Match Isn’t Worried About Facebook Dating App Competition

(Bloomberg) -- Match Group Inc. shrugged off the threat of competition in online dating from Facebook Inc., raising its revenue and profit forecasts and saying it doubts the social media giant will have much of an impact on its business.

The Dallas-based company, which owns apps like Tinder and OkCupid, said revenue will be $1.6 billion to $1.7 billion in 2018, up from its previous projection of $1.5 billion to $1.6 billion. Profit will be higher too, mostly because more people are signing up for a new premium feature on its flagship Tinder app than the company expected. First-quarter revenue and profit beat analyst estimates as well, the company said in a statement Tuesday.

The positive forecast comes just a week after Facebook said it will jump into the dating market, a move that sent Match’s shares plunging the most in its history. Now, Chief Executive Officer Mandy Ginsberg is pushing back, saying the business is booming.

“We do not think that Facebook dating is going to have a negative impact on Tinder,” Ginsberg said in an interview. “We do have the advantage of being a single-focus business, unlike the new competition.”

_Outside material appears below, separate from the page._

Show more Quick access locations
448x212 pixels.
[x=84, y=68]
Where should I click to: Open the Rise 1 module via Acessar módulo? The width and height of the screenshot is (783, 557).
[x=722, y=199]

Investors haven’t been so sure. Match’s share price hasn’t recovered since the 22 percent drop spurred by Facebook’s announcement. Beyond the fear of direct competition from a well-capitalized giant that already has more than 2 billion users worldwide, there’s also the possibility Facebook could cut off Match from using the social network to let users authenticate their identity.

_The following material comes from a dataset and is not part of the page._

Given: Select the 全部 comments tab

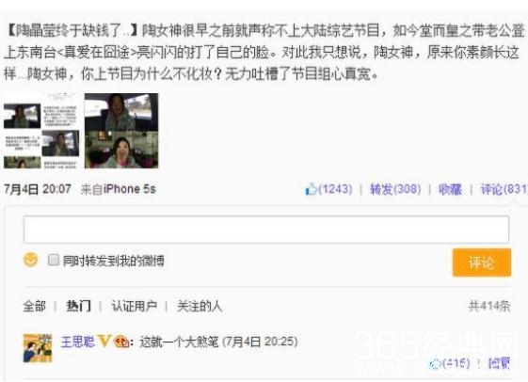Looking at the screenshot, I should click(x=34, y=307).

That isn’t a concern for the company though, Ginsberg said. Last year, Tinder started letting users verify that they were real people by receiving a text message. That method quickly became much more popular than logging into Tinder through Facebook and now is used by about 75 percent of customers, she said. Tinder’s matching algorithms also don’t tap into Facebook or other third-party data providers, according to a company presentation.

“People don’t want to mix Facebook and their dating lives,” Ginsberg said.

The results also highlight how important Tinder is to Match, which owns several other dating apps targeted for different demographics and has sought to acquire more.

“They’re not going to always grow at the same time and the same rate,” Ginsberg said of the company’s different apps. There are “wins and headwinds” facing the non-Tinder apps, she said.

Match also settled a patent dispute with Chinese dating app TanTan, which Match claimed had copied its app design. TanTan will re-design its U.S. app and pay Match annual royalty payments, the company said.

To contact the reporter on this story: Gerrit De Vynck in New York at gdevynck@bloomberg.net.

To contact the editors responsible for this story: Jillian Ward at jward56@bloomberg.net, Molly Schuetz, Andrew Pollack

©2018 Bloomberg L.P.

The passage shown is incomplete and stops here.